There are a lot of issues one could take with the content of this film. The first of which is the way Jia Zhang-Ke depicts westernizations effects on the countryside. He treats the characters fascination with the west largely as comedy, and with a strange nostalgia for communism. While the nostalgia isn't strange in itself, as that feeling is fairly common in ex-communist countries, it is rather strange in this film where he is fairly explicitly criticizing at some points the role of the party in daily life.

The film really encourages you to pay as little attention to the plot as you possibly can. It is fairly easy to lose track of who's who in this film, and I would prefer to think of some of the attitudes depicted in the film as ambivalent rather than contradictory. What the film does in its three hours of scenes without a linear plot, is slowly move the viewer away from watching a film about performers, to watching a film about people. All of the people though, are nagged by a desire to performs. In a clich├ęd western film though, this would have been a desire for fame and the spotlight. In Platform the characters, who could never imagine performing in these shitty villages as anything vaguely resembling fame, are really desiring performance in itself. Performance though, is something rather more than

Lets take two shots as an example.

In one scene a girl, an ex-performer, is alone, sweeping the police station where she works. As the scene slowly progresses she goes from sweeping to dancing.

In the last scene of the film, a woman holds a baby and does housework while a tea kettle comes to a boil.

Of course, if the scenes are taken literally, then both women (actors) are performing. One is turning the performance of real life in to a stage performance, the other is performing real life, but both of them are performing for us.
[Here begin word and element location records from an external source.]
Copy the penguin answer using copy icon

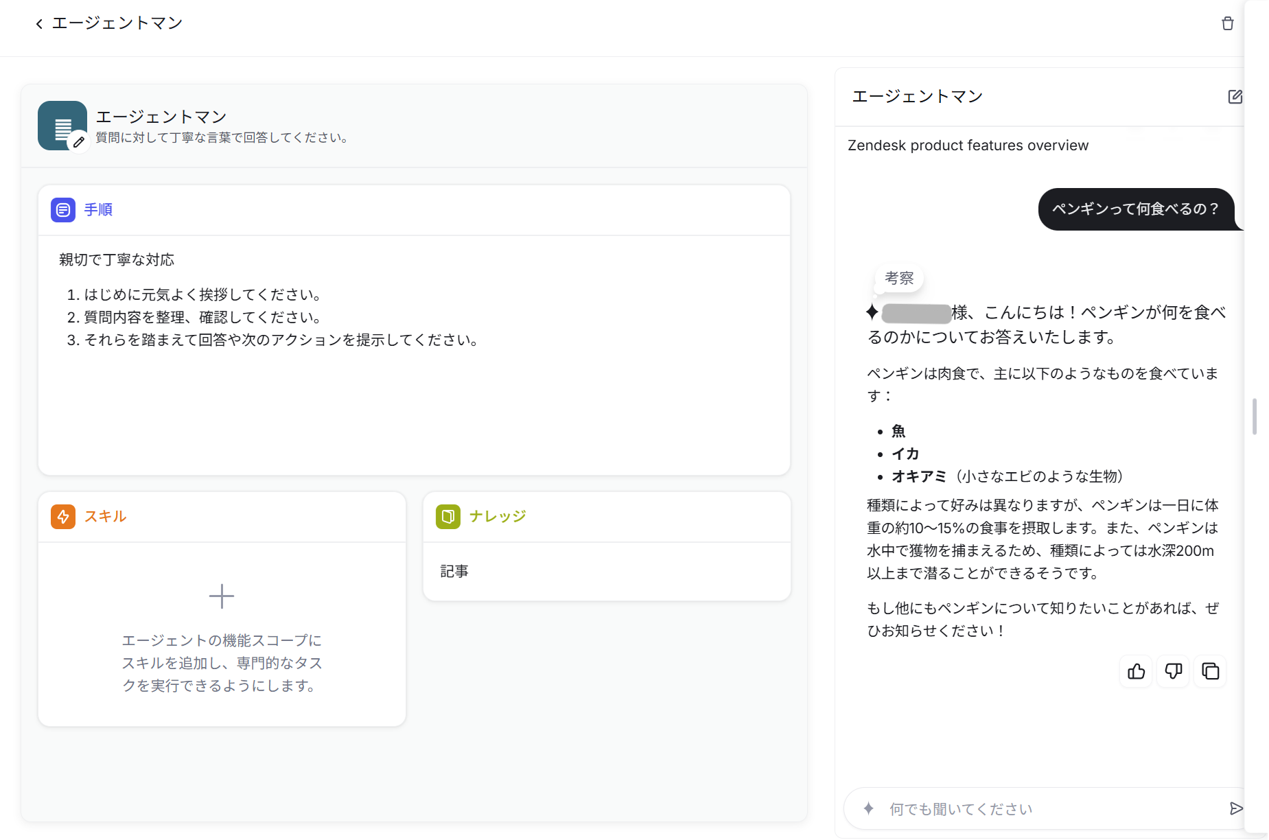pyautogui.click(x=1210, y=671)
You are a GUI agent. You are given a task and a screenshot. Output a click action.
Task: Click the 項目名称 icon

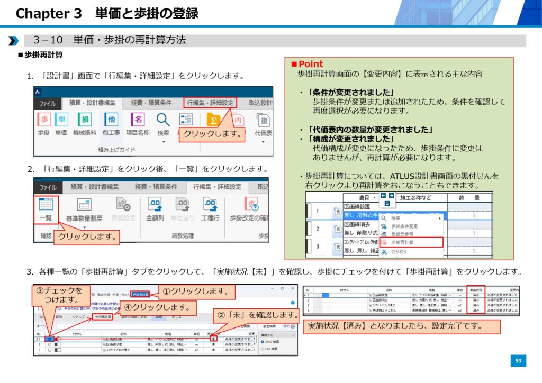pos(138,120)
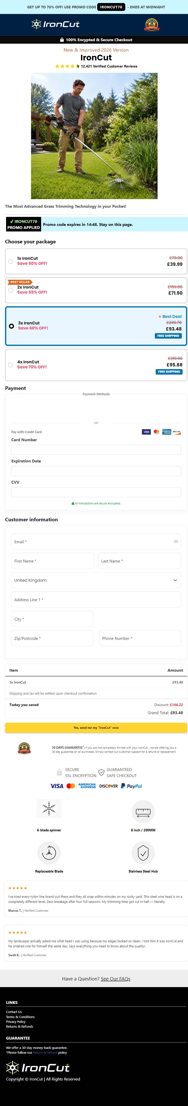Click the Replaceable Blade icon
Viewport: 188px width, 1106px height.
pyautogui.click(x=49, y=852)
Performance is a way, for the original group of communist performers, of being for others, that slowly disintegrates into being for oneself. The film is similarly a way of being for others, and as the "performances" go downhill, the authenticity of the way the characters present themselves (are presented) to the audience is always more deeply foregrounded. Until the characters are literally performing their way of being.

Of course then the film ends, and there is nothing at all.